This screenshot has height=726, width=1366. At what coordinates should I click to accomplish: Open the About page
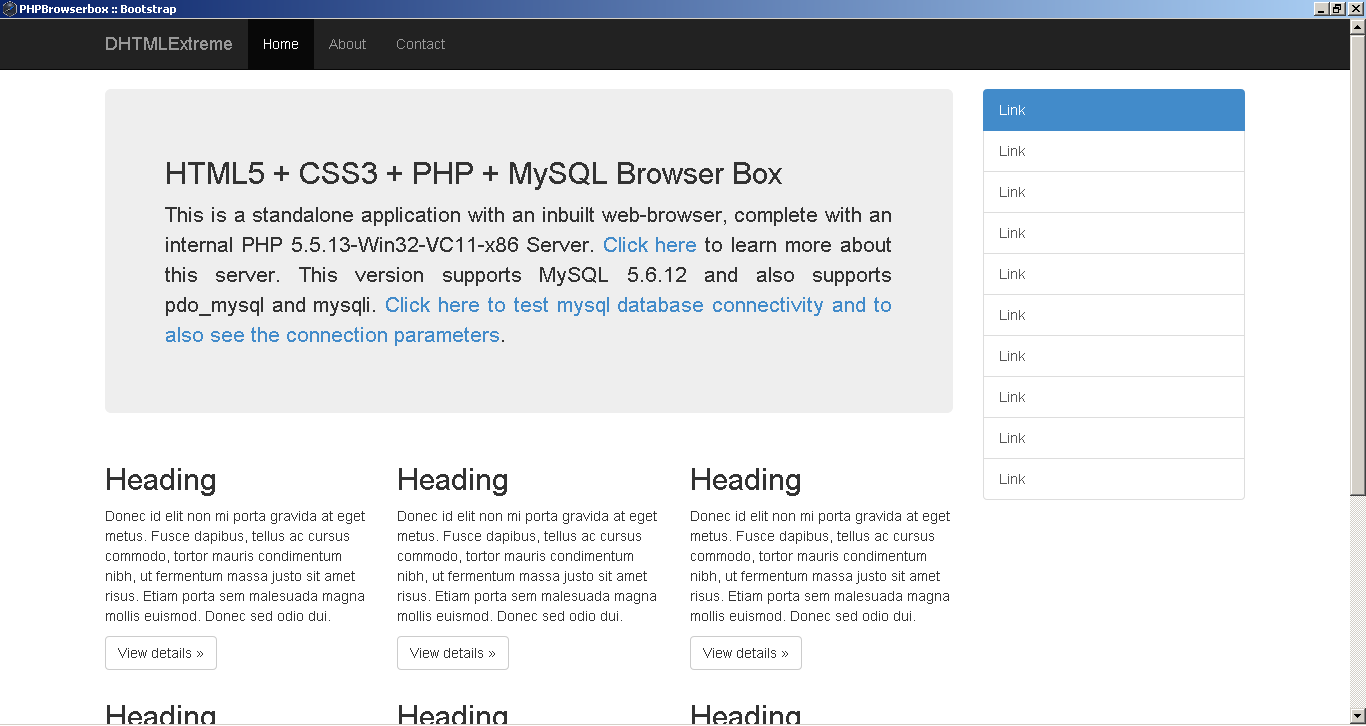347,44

_ _ _ _ _

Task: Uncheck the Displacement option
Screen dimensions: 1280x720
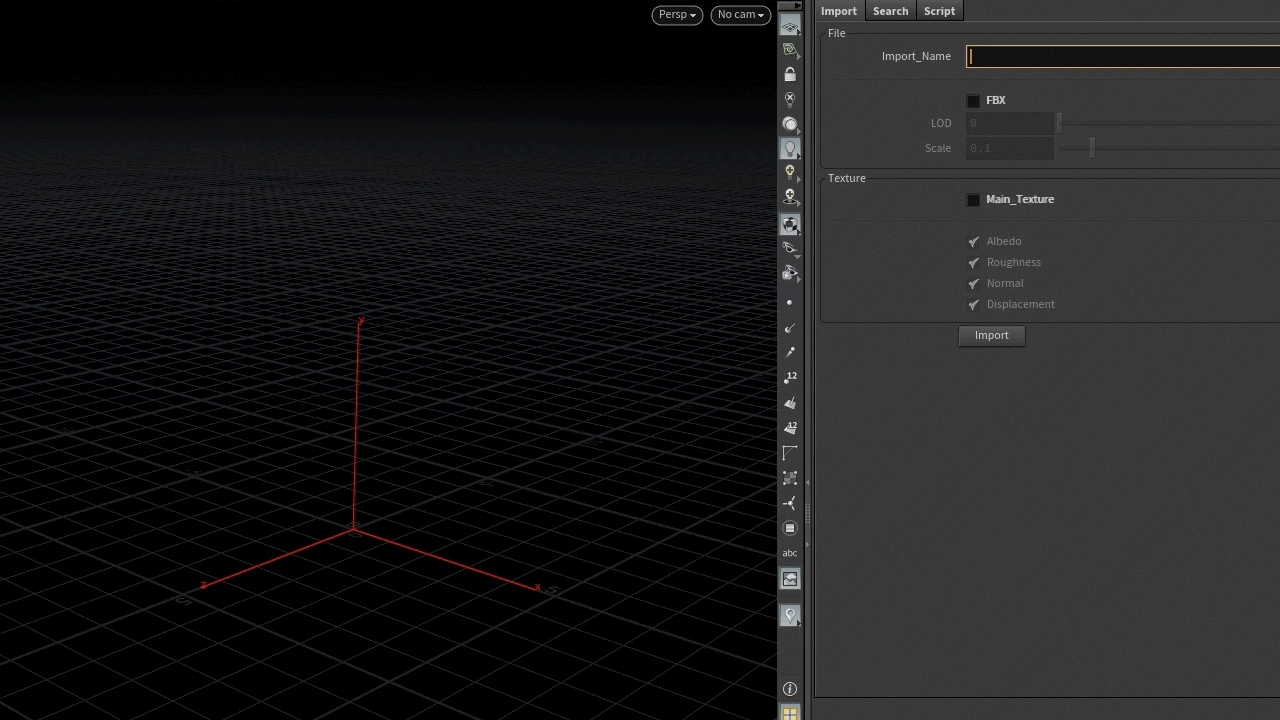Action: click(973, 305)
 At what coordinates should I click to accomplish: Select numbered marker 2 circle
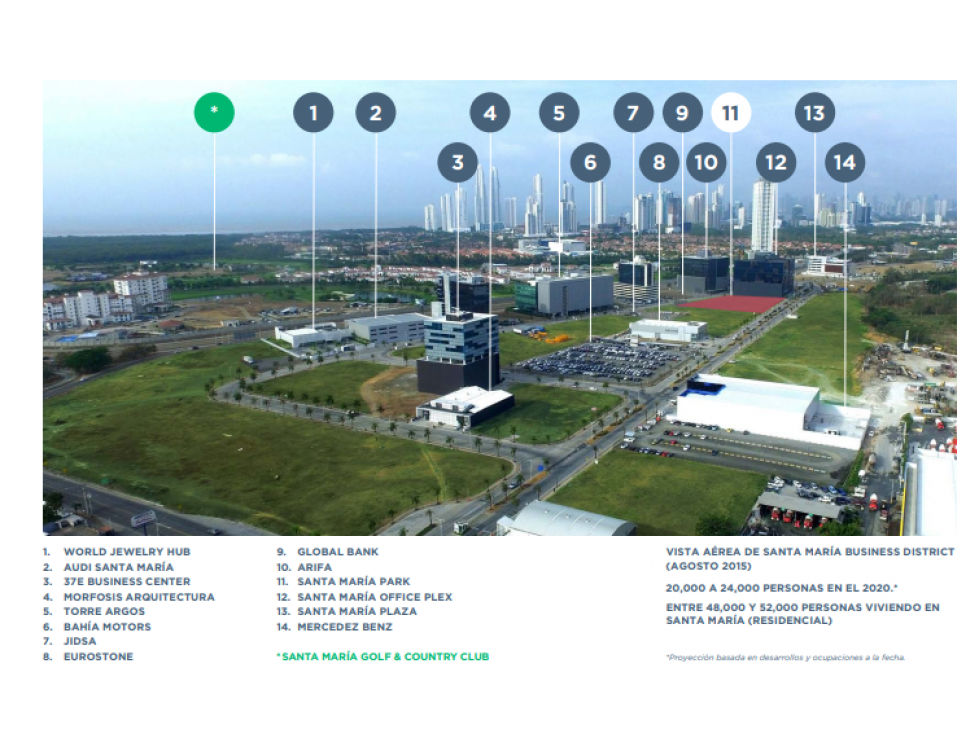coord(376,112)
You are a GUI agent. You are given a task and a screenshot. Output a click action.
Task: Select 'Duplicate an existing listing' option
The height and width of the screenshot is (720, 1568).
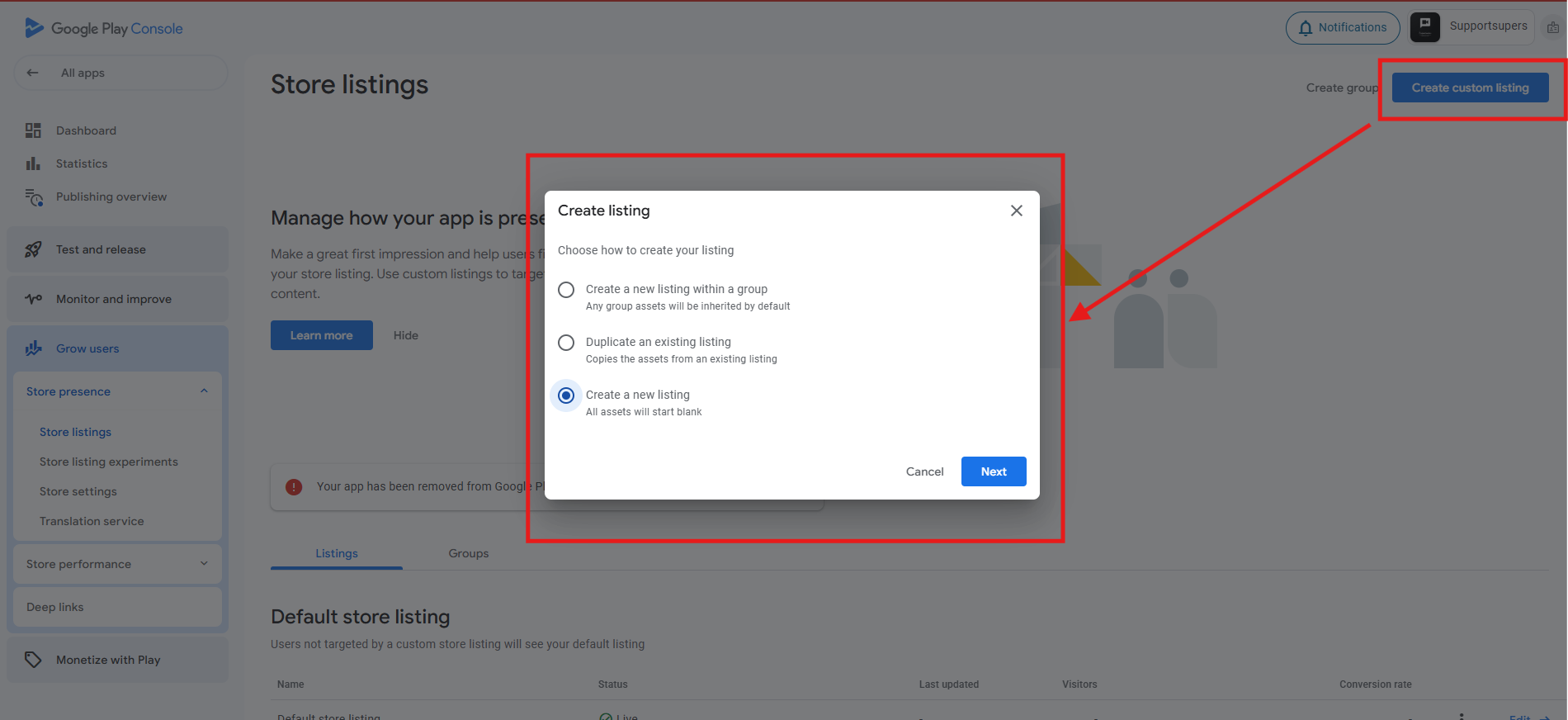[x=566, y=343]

_ _ _ _ _

Rewrite the data from the line holding "You are a GUI" through the line holding "[x=566, y=343]", both included, as a numbered list, skipping blank lines and leaving out the pictures.

1. You are a GUI agent. You are given a task and a screenshot. Output a click action.
2. Task: Select 'Duplicate an existing listing' option
3. The height and width of the screenshot is (720, 1568).
4. [x=566, y=343]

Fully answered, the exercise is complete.